Her office door remained open, with about 15 waiting visitors and passers-by chatting and eating in the outside hallway.
As clients knelt on pillows before her and aired their troubles, Ms. Chang was by turns marriage counselor, family therapist and psychotherapist.
“In the U.S. or the West, people go to a psychologist,” said one 40-year-old man who works in financial services in Taipei, after he and his wife had finished their session. “The jitong plays the same role. In Taiwan, we think going to a psychologist feels a bit strange. A psychologist is just a person, but this is a god. I can say anything to a god, but I can’t say everything to a psychologist.”
Most often, Ms. Chang said, she is possessed by Ji Gong, a maverick Buddhist monk who lived in China in the 12th century and loved his meat and liquor.
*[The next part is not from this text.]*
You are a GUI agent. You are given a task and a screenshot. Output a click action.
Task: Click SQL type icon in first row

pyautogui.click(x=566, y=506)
Thus, the cans of beer as offerings on the altar and Ms. Chang’s slurred speech as she channeled the tipsy monk.
Another popular god is Santaizi (literally, the “third prince”), the youngest son of a Tang Dynasty general who has a third eye and boundless energy.
But she says other spirits, including Jesus, can speak through her.
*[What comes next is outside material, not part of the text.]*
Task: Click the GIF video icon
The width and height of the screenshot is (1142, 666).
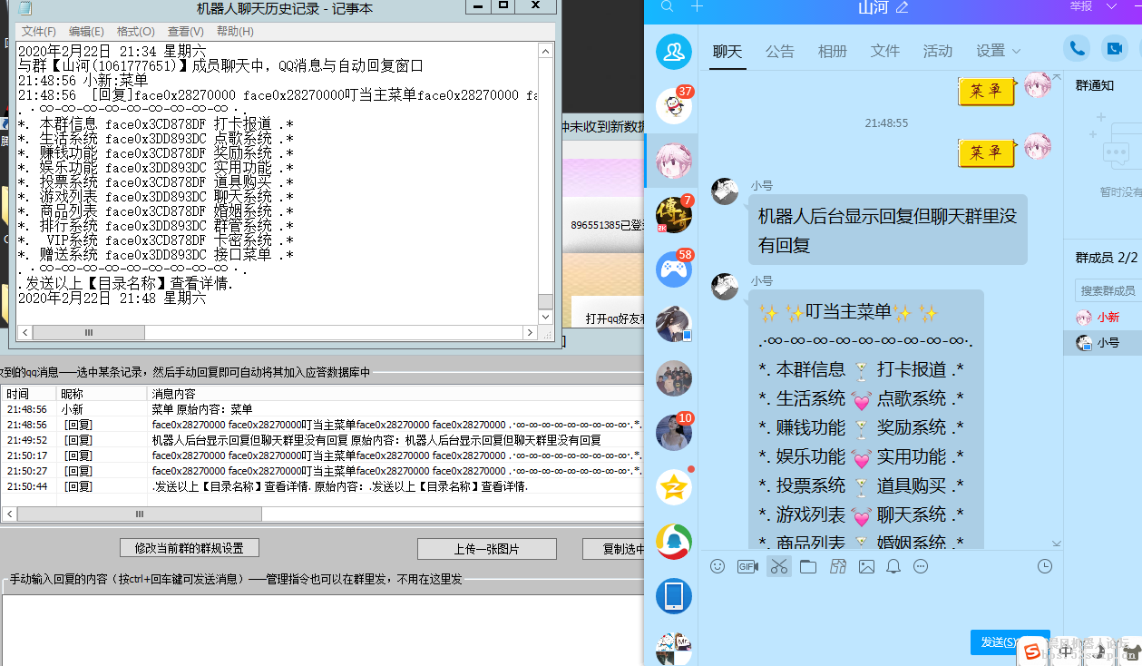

“I usually ask Ji Gong to answer peoples’ questions,” she said. “When I start the ritual, I need to dress in Ji Gong’s clothes and drink alcohol, because Ji Gong likes it.”
She says she does not remember anything that happens while possessed by the spirits.
“My assistant helps me, recording everything I say and telling me what I did,” she said.
This time, a visibly relaxed Ms. Chang, as Ji Gong, was cracking jokes, sipping liquor, hiccuping, waving a fan, teasing questioners, scolding a child and in general thoroughly enjoying the experience and putting everyone at ease.
The questioners all listened calmly, letting Ji Gong do most of the talking.
Ji Gong assured one troubled woman who had recently lost a baby that the child was doing well on “the other side.”
“Give me your heart, and I’ll open it,” Ji Gong told the woman, using a Chinese phrase for giving happiness. The woman put her hand to her heart and then extended it to the shaman.
“That’s not your heart, that’s your hand,” Ji Gong said, chuckling mischievously.
“I was just kidding; only you can open your heart,” Ji Gong said. “If you want to open it, just open it. You think too much.”
Another time, Ji Gong gave specific advice to a couple and their young son, repeat visitors. To the wife, he said, “Your husband’s not gentle enough, as usual,” and gently upbraided the man.
Then Ji Gong had another message: “Your son wants to ask you for money, but he’s afraid to. He wants money for an online game; he’s been trying so hard to overcome an obstacle, but he needs a weapon. Just give him 100 dollars or 200 dollars.” (Those sums, in Taiwanese dollars, are equivalent to about $3 or $6.)
Ms. Chang does not charge for the jitong services. She teaches classes, and most of her income derives from advising businesses on feng shui and other such matters.
In an interview, Ms. Chang said that the spirits called her to be a jitong; she did not choose it.
“When I was 6, I asked my mother why there were people walking in the sky through the clouds,” she said. “They didn’t blame me or think I was seeing things; they bought a book with pictures of holy beings and asked me which ones I’d seen.”
When she was 12, a Taoist priest began teaching her the ways of the jitong during summer and winter school breaks. At 15, she said, she was capable of being possessed. She completed vocational school and held jobs in a hospital and in sales, but she said the spirits kept pestering her to be a jitong and to deliver their messages. A few years ago she did.
If the profession has evolved in tandem with changes in society, Ms. Chang said it was not only the jitong who had adjusted.
She said that these days the gods were more likely to be consulted on thorny personal relationships than on physical illness.
“So now they give a different type of guidance,” she said. “The gods have changed along with the times and kept up with the trends.”
Yang Chia-nin contributed reporting.